Op 16 juni 2006 is door de heren [D] en [E] van de Belastingdienst[Q] geconstateerd dat door eiser met een personenauto van het merk BMW, type X5 (hierna: de personenauto), voorzien van het Duitse kenteken [AABB123], in Nederland gebruik werd gemaakt van de openbare weg. Voor de personenauto was op de voornoemde datum geen BPM betaald. Ook was geen vrijstellingsvergunning verleend dan wel aangevraagd.
Van deze controle is geen controlerapport opgemaakt. Ook is de gang van zaken tijdens deze controle niet op een andere wijze schriftelijk vastgelegd.
Met dagtekening 16 juni 2006 heeft verweerder aan eiser een zogenoemd “Informatieformulier buitenlandse kentekens” verzonden. In dit informatieformulier worden de mogelijkheden vermeld om de BPM ten aanzien van een personenauto met een buitenlands kenteken niet te hoeven betalen. Ondanks de juiste adressering van deze brief stelt eiser dat deze brief hem niet heeft bereikt.

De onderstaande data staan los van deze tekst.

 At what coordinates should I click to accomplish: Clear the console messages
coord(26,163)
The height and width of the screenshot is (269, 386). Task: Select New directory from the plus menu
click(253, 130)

Op 17 juli 2006 is door het team Fysiek Toezicht van de Belastingdienst[R]t wederom vastgesteld dat eiser in Nederland van de openbare weg gebruik maakte met de personenauto. Naar aanleiding hiervan is door medewerkers van de Douane een zogenoemd “uitgebreid controlerapport” opgemaakt. Een afschrift hiervan behoort tot de gedingstukken. In dit controlerapport is geen melding gemaakt van de eerdere controle op 16 juni 2006.
Eiser heeft de personenauto op 18 juli 2006 buiten Nederland gebracht.
Op 20 juni 2008 heeft de heer [E] een ambtsedige verklaring opgemaakt met de volgende inhoud:
“(…). Op 16 juni 2006 omstreeks 13.00 uur heb ik samen met mijn collega [D] een BMW X5 met het Duitse kenteken [AABB123] gecontroleerd op de [b straat 1] in [S]. De controle hebben wij gedaan op grond van de Wet op de Belasting van Personenauto’s en Motorrijwielen 1992.
De bestuurder heb ik het doel van de controle op grond van de Wet BPM medegedeeld en hem naar het kentekenbewijs alsmede naar zijn identiteitsbewijs gevraagd.
De bestuurder overhandigde mij een rijbewijs. Volgens de gegevens van het rijbewijs is de bestuurder genaamd [X] en woonachtig op [a straat 1] te [Z].
Vervolgens hebben wij vastgesteld dat de bestuurder woonachtig is in Nederland. Hierop heb ik hem medegedeeld dat volgens de Wet BPM een Nederlands ingezetene niet op de openbare weg mag rijden met een personenauto die niet in Nederland is geregistreerd. Hierbij heb ik hem uitgelegd dat hij eventueel de personenauto kan invoeren of de personenauto buiten Nederland kan brengen.
Dhr. [X] gaf te kennen dat hij werkzaam was voor een bedrijf in Duitsland. Hierop heb ik hem medegedeeld dat hij misschien in aanmerking kan komen voor een vrijstelling.
Vervolgens heb ik hem medegedeeld dat wij een schriftelijke waarschuwing opmaken en dit naar zijn woonadres opsturen. Verder hebben ik hem gewezen op de informatie die op de schriftelijk waarschuwing staat. Dhr. [X] heb ik verder medegedeeld dat bij een mogelijke tweede constatering een naheffingsaanslag en een boete kan worden opgelegd. (…).”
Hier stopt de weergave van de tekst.